Published online Dec 26, 2022. doi: 10.12998/wjcc.v10.i36.13373
Peer-review started: August 12, 2022
First decision: October 12, 2022
Revised: October 27, 2022
Accepted: December 9, 2022
Article in press: December 9, 2022
Published online: December 26, 2022
Processing time: 136 Days and 18.1 Hours
Intratendious ganglions are rare lesions, especially on the foot and ankle. Although several studies have presented the intratendinous ganglion of the foot and ankle, there are only few reported cases, and no cases of recurrence or secondary surgery have been reported.
We present the case of a 32-year-old man with an intratendinous ganglion of the second extensor digitorum brevis (EDB) tendon that recurred after ganglion excision. Magnetic resonance imaging (MRI) performed before the first surgery was reviewed to analyze the causes of the recurrence.
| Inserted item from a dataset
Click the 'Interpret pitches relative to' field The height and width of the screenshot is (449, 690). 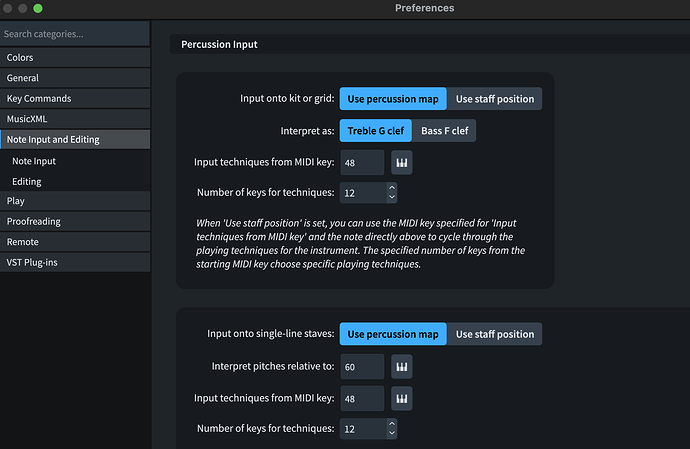361,366
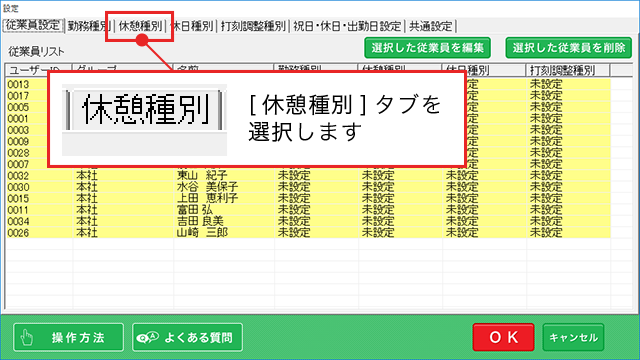Select the 従業員設定 tab
The image size is (640, 360).
tap(33, 25)
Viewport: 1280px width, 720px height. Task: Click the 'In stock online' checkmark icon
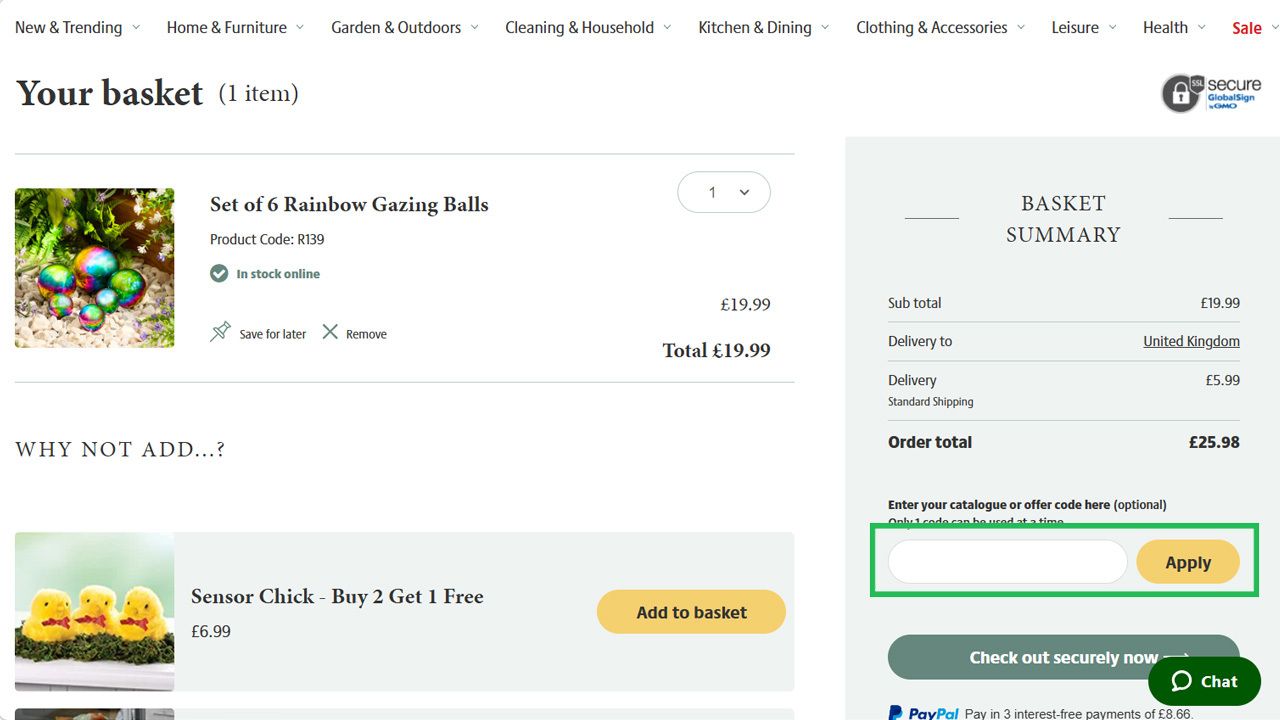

We confirmed that there was a lack of satellite detection. After recurrence, MRI revealed an extra-tendinous lesion, tenosynovitis, and intratendinous ganglion of the second EDB tendon. Since the second EDB tendon can compensate for the extrinsic muscle, en bloc resection was performed alone. In addition, meticulous excision and synovectomy were performed for extra-tendinous lesions and tenosynovitis, respectively. The patient returned to daily life without any functional problems or recurrence.
If removal of the affected tendon is not fatal, en bloc resection should first be considered to prevent incomplete excision and intraoperative leakage. When planning surgical excision, it is necessary to evaluate the presence of satellite lesions along the course of the affected tendon.
Core Tip: Intratendinous ganglion is rare, especially foot and ankle lesions. Surgical treatment should be considered for patients with persistent pain, nerve compression, tendon dysfunction, or recurrence after conservative treatments. Surgical methods include excision of the ganglion and en bloc resection. Surgical excision of the ganglion has the advantage of preserving tendon function, but the risk of recurrence due to incomplete excision is high. In addition, failure of complete excision can lead to more severe clinical features with extra-tendinous lesions and tenosynovitis. Therefore, if loss of function of the affected tendon does not cause significant functional impairment, en bloc resection may be considered first.